The lscpi results look good - it's the fact that it says I have no soundcards that's the problem.  I can't even get to the rest of the debug instructions, because alsa can't find the soundcard.  I try running "alsaconf" manually and it finds nothing on the pci bus.

This is on a system running gentoo-sources-3.6.11, fully updated today.  I have every snd-hda-codec available built - including the hdmi that I should need, and the realtek that I might need.  I'm looking at nVidia's debug instructions, and prior to modprobing snd-hda-codec-hdmi there isn't even /proc/asound - afterword I get the line above.  It doesn't matter if I also load the realtek codec.
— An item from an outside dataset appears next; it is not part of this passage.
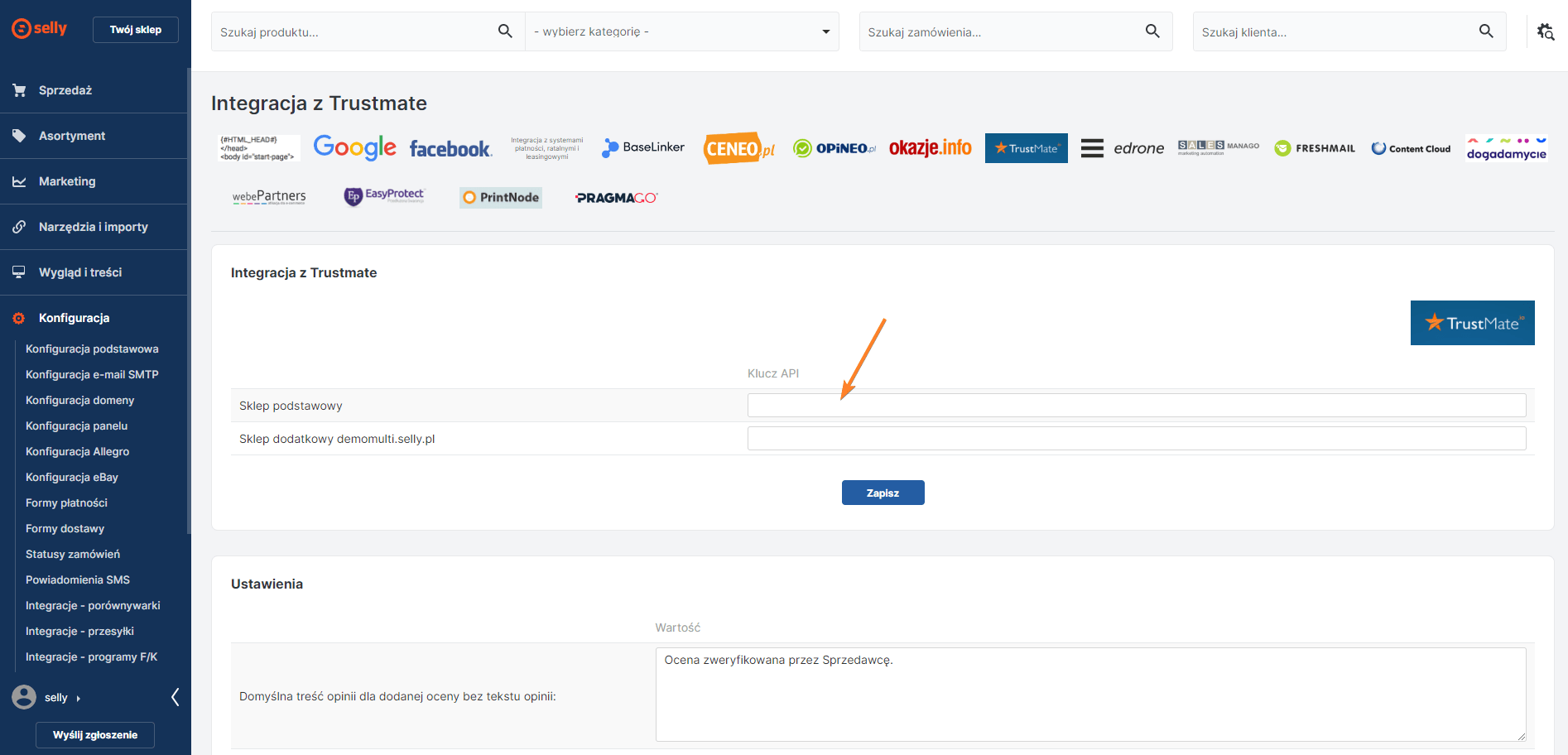1568x755 pixels.
Task: Open the BaseLinker integration
Action: [643, 147]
If I manually run alsaconf it can't detect any cards.  Again, on a fully-updated system none of the alsa stuff can see the sound on my video card - only lspci appears to.

EDIT - X is running, though I didn't mention that before.

----------

## 666threesixes666

can you get sound out of your sound card to pc speakers?  do you have a audio cable to your spdif headers on your sound card / motherboard...  did you set your sound to digital after your analog pc speaker test?

i also get no supported pnp or pci card found, yet have sound....

strange my cat /proc/asound/cards returns.....

 0 [NVidia         ]: HDA-Intel - HDA NVidia

                      HDA NVidia at 0xf7e78000 irq 21Last edited by 666threesixes666 on Sun Feb 03, 2013 3:15 am; edited 1 time in total

----------

## Jaglover

I'd boot with some good (multimedia?) liveCD and look at lspci -nnk output.

----------

## depontius

This is a video card with sound on it - specifically for HDMI out.  There is no other way to get sound out of it other than over HDMI.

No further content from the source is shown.